Revirement à Saint-Hubert. La commune maintient son partenariat avec la Maison de la Culture Famenne-Ardenne et avec le Groupe d’Action Locale Nov’Ardenne.
Fin décembre, la majorité avait mis un terme à sa participation financière. Elle revient sur cette décision “quelque peu précipitée”. Soulagement au sein des équipes.
"On y a perdu beaucoup d'énergie, mais il s'agit clairement d'une bonne nouvelle : Saint-Hubert reste au sein de la MCFA”, réagit Hubert Fiasse, le directeur de la Maison de la Culture Famenne-Ardenne (MCFA). “Nous allons pouvoir continuer tous les projets qui étaient lancés”, ajoute de son côté Aurèle Benoit, directrice du GAL Nov’Ardenne.

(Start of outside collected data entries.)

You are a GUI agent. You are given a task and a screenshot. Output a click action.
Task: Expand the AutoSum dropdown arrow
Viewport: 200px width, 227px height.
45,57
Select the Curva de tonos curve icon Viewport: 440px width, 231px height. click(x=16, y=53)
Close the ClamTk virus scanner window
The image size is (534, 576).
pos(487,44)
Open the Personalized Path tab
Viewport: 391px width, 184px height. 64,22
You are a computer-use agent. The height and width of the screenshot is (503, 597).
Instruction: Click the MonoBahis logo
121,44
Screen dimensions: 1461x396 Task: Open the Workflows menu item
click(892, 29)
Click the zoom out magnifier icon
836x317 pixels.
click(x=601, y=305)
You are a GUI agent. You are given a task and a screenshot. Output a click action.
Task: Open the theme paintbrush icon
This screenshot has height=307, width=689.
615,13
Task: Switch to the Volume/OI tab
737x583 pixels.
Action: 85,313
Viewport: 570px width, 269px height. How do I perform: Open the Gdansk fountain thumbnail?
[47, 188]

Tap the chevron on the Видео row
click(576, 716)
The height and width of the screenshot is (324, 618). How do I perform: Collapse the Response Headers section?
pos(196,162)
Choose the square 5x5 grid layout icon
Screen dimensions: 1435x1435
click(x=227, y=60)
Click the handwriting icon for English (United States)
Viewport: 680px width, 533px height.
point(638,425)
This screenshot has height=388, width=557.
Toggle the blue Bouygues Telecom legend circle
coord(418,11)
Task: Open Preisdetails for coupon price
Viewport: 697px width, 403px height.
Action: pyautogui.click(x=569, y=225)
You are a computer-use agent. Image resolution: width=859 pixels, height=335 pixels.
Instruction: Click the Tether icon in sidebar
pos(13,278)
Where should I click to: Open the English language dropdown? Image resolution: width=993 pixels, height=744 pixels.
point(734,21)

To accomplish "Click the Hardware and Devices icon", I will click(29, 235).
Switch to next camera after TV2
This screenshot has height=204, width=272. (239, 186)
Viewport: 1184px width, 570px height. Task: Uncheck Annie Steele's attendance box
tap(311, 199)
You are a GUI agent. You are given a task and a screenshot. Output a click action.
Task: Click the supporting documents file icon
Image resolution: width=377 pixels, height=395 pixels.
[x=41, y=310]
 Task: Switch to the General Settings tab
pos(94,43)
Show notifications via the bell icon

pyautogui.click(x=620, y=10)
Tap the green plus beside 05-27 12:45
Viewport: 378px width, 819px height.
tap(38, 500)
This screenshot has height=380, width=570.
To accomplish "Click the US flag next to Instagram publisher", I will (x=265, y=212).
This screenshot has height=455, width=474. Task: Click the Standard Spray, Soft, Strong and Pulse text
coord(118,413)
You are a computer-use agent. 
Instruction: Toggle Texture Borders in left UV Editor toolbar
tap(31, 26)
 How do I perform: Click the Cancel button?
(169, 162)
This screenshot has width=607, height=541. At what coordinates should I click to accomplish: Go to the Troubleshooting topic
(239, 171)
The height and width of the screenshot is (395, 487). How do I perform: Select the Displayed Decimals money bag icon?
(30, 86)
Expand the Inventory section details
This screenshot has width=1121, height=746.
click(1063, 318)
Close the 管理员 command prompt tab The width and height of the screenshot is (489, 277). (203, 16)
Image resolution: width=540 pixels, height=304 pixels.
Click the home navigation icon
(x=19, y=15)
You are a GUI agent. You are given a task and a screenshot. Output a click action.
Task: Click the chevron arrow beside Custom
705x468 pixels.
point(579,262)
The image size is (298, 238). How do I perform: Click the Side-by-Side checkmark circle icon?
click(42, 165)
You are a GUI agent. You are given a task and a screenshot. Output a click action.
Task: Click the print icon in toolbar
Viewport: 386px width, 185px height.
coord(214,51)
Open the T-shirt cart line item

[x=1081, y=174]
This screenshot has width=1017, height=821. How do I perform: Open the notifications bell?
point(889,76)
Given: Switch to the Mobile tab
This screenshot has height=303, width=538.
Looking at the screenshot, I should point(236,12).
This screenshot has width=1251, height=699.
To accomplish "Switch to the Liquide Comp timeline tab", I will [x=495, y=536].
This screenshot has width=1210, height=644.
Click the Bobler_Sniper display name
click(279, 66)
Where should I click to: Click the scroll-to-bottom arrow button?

L’échevin de la culture, Laurent Breuskin nous confirme : “Nous nous sommes entretenus à plusieurs reprises ces dernières semaines et avons mis les choses à plat. Notre ressenti était que nous n'étions pas suffisamment couverts par ces services. Après explications et mûre réflexion, le collège est revenu sur la décision et nous poursuivons la collaboration”.
"A plusieurs reprises ces derniers mois, nous les avions invités au tour la table pour expliquer notre travail. Il est dommage d'avoir attendu ces dernières semaines, mais retenons que les échanges ont été positifs", commente Aurèle Benoit. "On a bien compris le message de Saint-Hubert, sur la difficulté de percevoir l'apport du GAL parmi l'ensemble des opérateurs qui travaillent au développement économique et touristique. Je peux l'entendre. Mais l'important est de retenir que c'est le travail de tous ces partenaires qui fait notre force pour le territoire".
Le maintien des subsides sera officialisé au prochain conseil communal d'avril, lors du vote sur la modification budgétaire.
Une décision précipitée dans un budget sous CRAC
“Je l’admets volontiers, la décision était inadéquate dans la forme (ni lettre, ni coup de fil, pas un mot d’explications, les deux organismes avaient appris la décision par la bande, ndlr). Elle était aussi quelque peu précipitée. Nous n’avions pas anticipé les conséquences en nous retirant de ces conventions, qui nous lient jusqu’en 2027 et 2029. Ni imaginé toutes les implications pour les acteurs de terrains”, reconnaît l’échevin.
Début janvier à notre micro, la majorité justifiait le retrait par la situation financière délicate.
“Nous étions en pleine négociation budgétaire avec les spécialistes du CRAC, le centre régional d’aides aux communes. Le contexte était tendu. Nous étions poussés à faire des choix, à supprimer les doublons.”
Laurent Breuskin, échevin de la culture à Saint-Hubert
Animer le tiers-lieu
En filigrane, se posait la question du tiers-lieu, nouveau bâtiment rénové en centre-ville pour lequel Saint-Hubert avait décroché des subsides. “C'était une de nos inquiétudes. Pour éviter de devoir les rembourser en cas de non utilisation culturelle, nous avons convenu avec la MCFA que ce tiers-lieu deviendra un de ses points de chute régulier", explique l’échevin. "Tout est bien qui finit bien".